Most of the time you will likely want a monitor, but you need your internal display to be effective as a second display or when you’re on the move. The higher refresh rate will keep things snappy, the higher resolution you go the more expensive refresh rates will be. I think 4K is overrated especially since I’m not using my internal display as my primary so it can be worth saving a few bucks. I personally like a modern 1080p display with 120HZ refresh rate. Also watch out for Twisted Nematic (TN) displays they are a lot cheaper but just don’t look very good at all. Stick with IPS or some kind of LED.

Ports: USB-C (PD), USB, and DisplayPort or HDMI

Ports are especially useful for forensics work. You will likely be plugging in write blockers, hard drives, and license key dongles. Most of these will use USB 3.0 and below, the support for USB-C is not quite universal but faster if you get lucky. Also opting for USB-C with Power Delivery (PD) or Thunderbolt is helpful if you want to use a dock (will discuss in a WFH setup blog).

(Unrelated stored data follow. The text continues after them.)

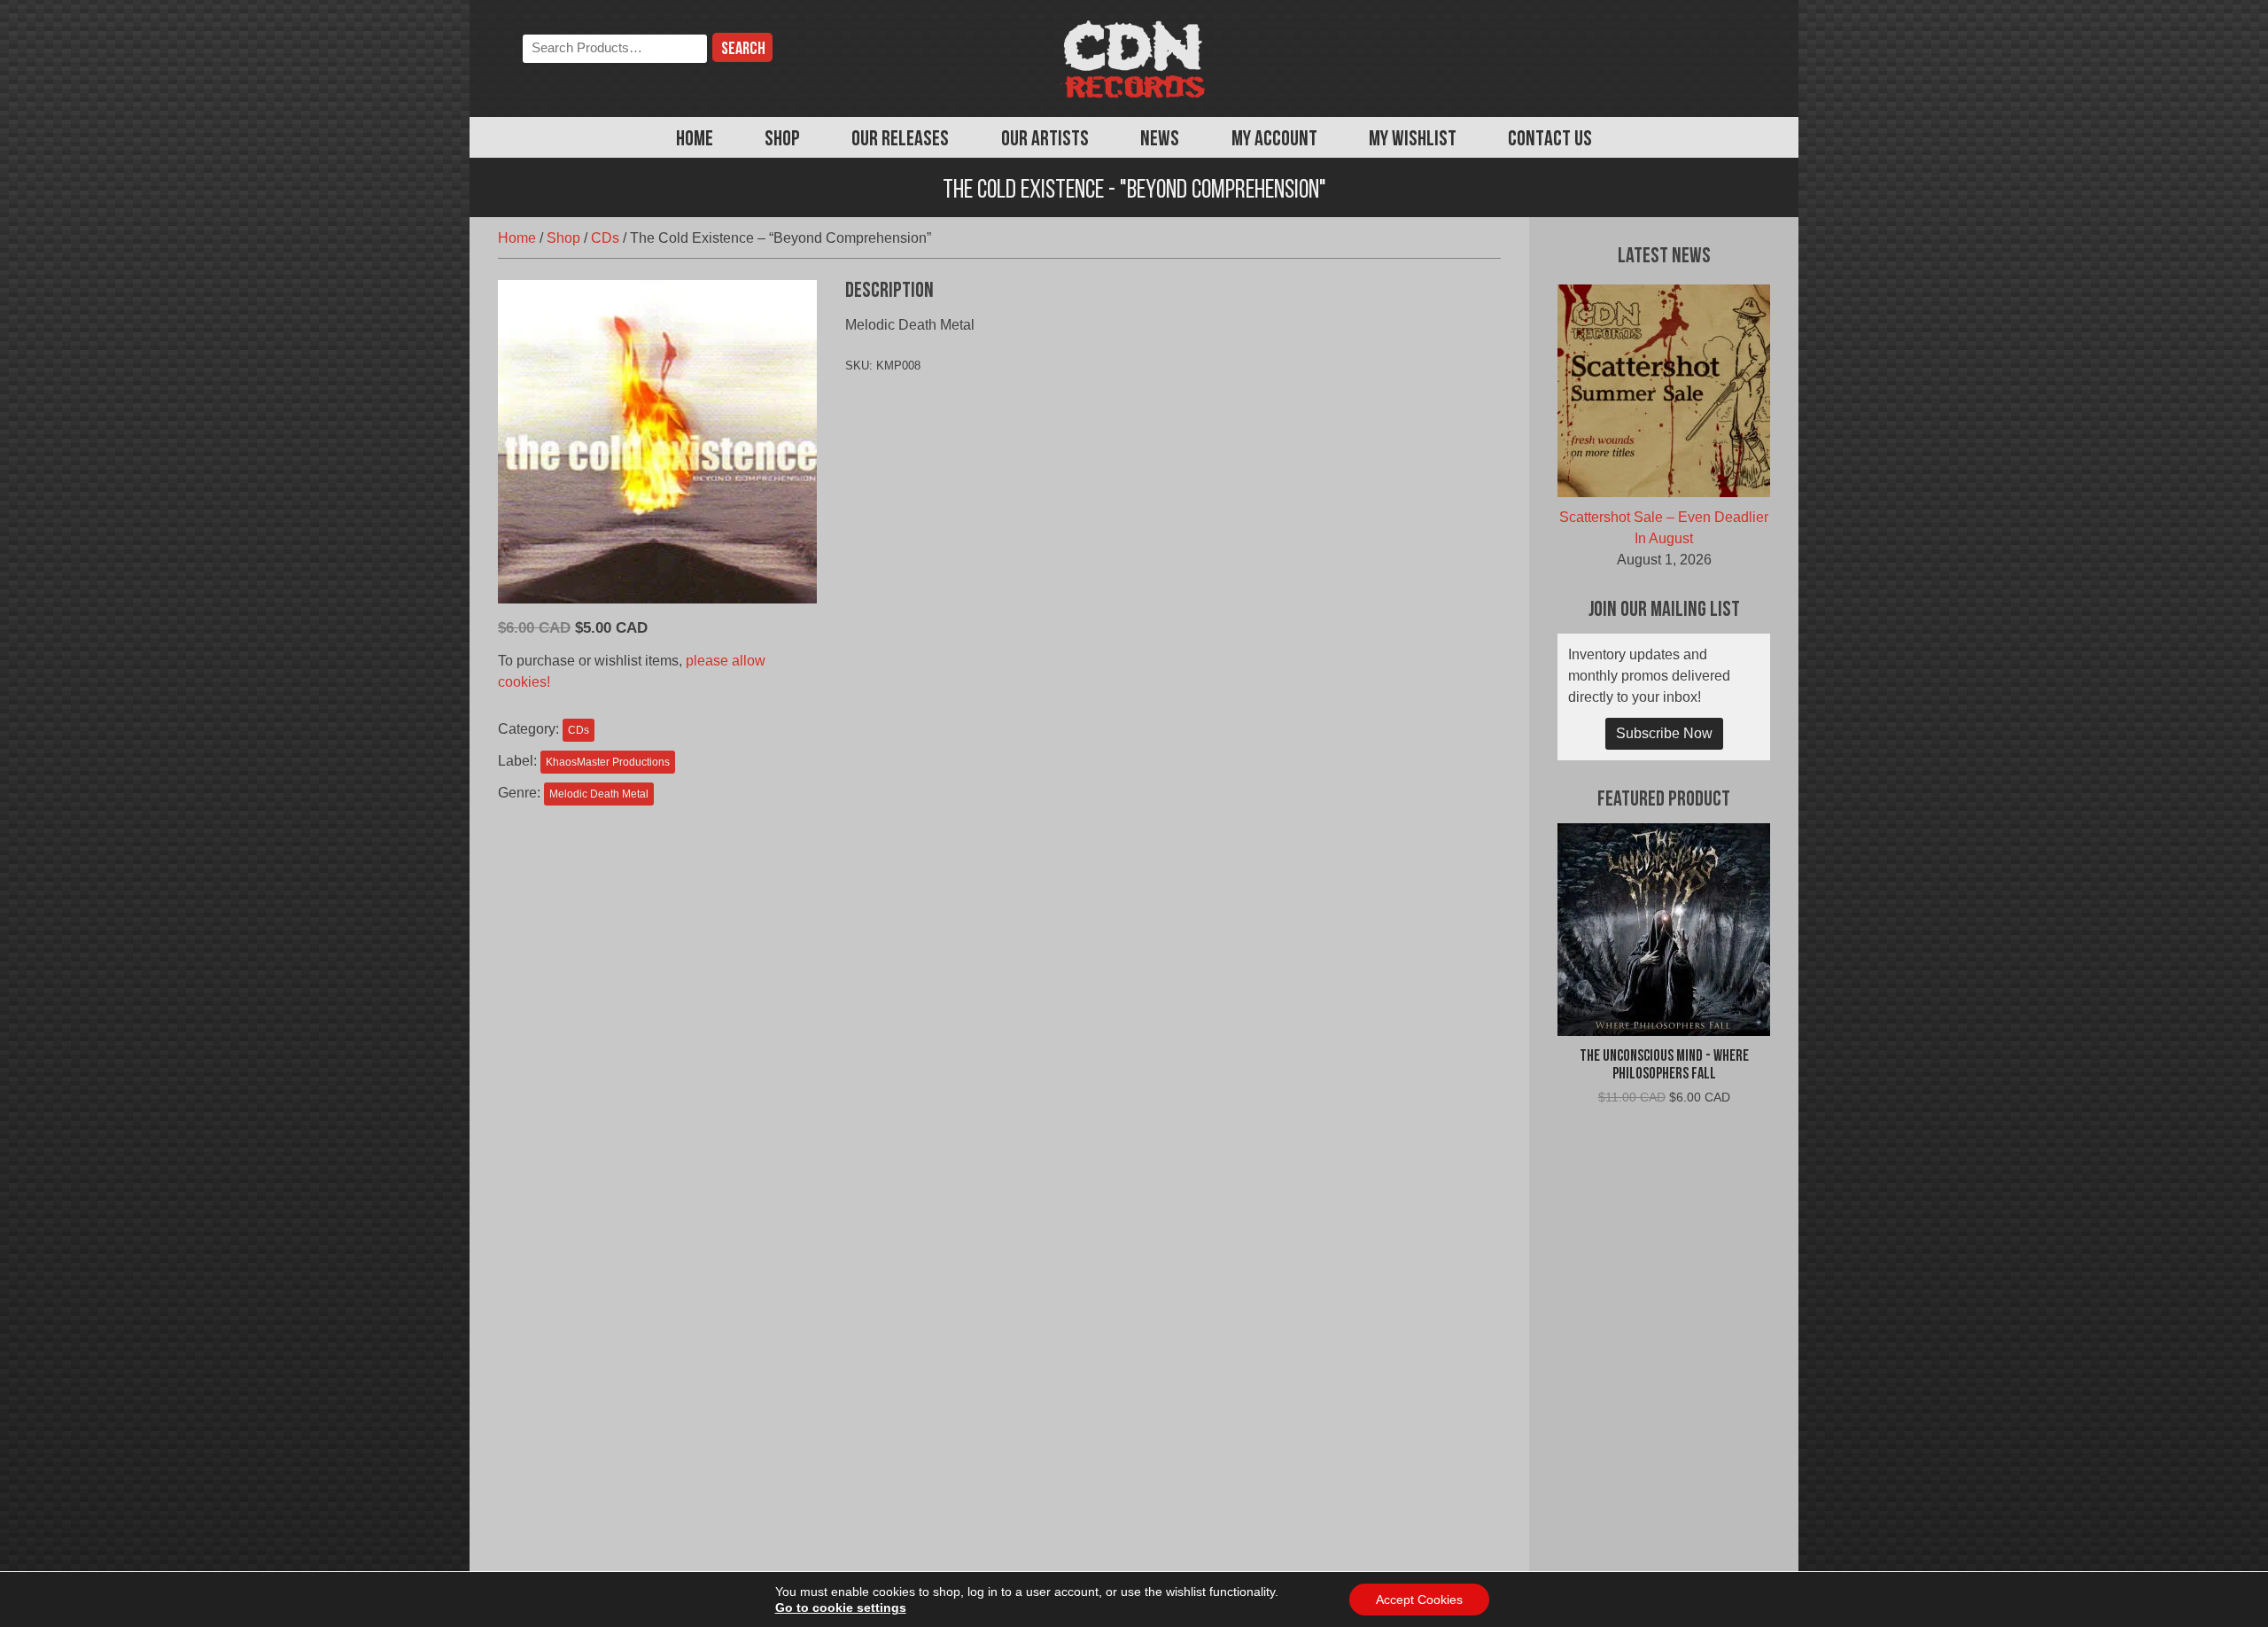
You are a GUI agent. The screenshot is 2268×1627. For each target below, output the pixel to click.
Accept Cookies (1419, 1599)
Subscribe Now (1664, 733)
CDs (605, 237)
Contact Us (1550, 140)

CPU: Intel i7 (10th gen+) or Ryzen 7 5000 series

Try to get a newer CPU (2020+) since there have been some dramatic improvements lately on Intel and AMD side. You can get away with an i5 or Ryzen 5 if you’re on a budget but I would stay away from an i3 or Ryzen 3 to avoid an potential bottlenecks. If you’re on the Mac side of the house, the M1 chips are fantastic, but keep in mind they may have limited support for certain VMs.

GPU: Integrated or whatever comes with the above specs

Unless you are doing some serious password cracking or maybe VR forensics? You don’t need the latest and greatest graphics card. Whatever is built in will function just fine for the average workload. If you do want a bit of an upgrade for some gaming breaks look into a NVIDIA 1650 or 2050, bonus if it is a “TI” version. Keep in mind a desktop NVDIA 3060 GPU is significantly more powerful than a laptop NVIDIA 3060 GPU, so watch out for the marketing.

Battery: 5+ hours

It will be rare that you ever use your laptop for an extended time without power. The portability is more important in my opinion, but making sure it can survive a quick plane trip may be helpful.

Bonus Features

  • Thunderbolt support, makes docking a lot easier and with the right hardware transfer speeds can get quite the boost.
  • Fingerprint reader, easier than typing a password every time.
  • Ethernet port, if you are working home or rely on heavy network transfers, it may come in handy.
  • Keyboard, if you can try typing on it, no one likes mushy keys
  • Good Reviews, do some research on the device before purchasing, some systems are more prone to issues.

Cost: ~$1400 USD

This one of course depends on your means. If you’re a student, I wouldn’t even try to spend $1000. If it’s for work, maybe they will be willing to spend a little more. I personally have never spent over $1400 on a system, and never run into a showstopper issue. I would heavily look into refurbished/used devices, even Macs can be significantly cheaper if you just go back a year or two.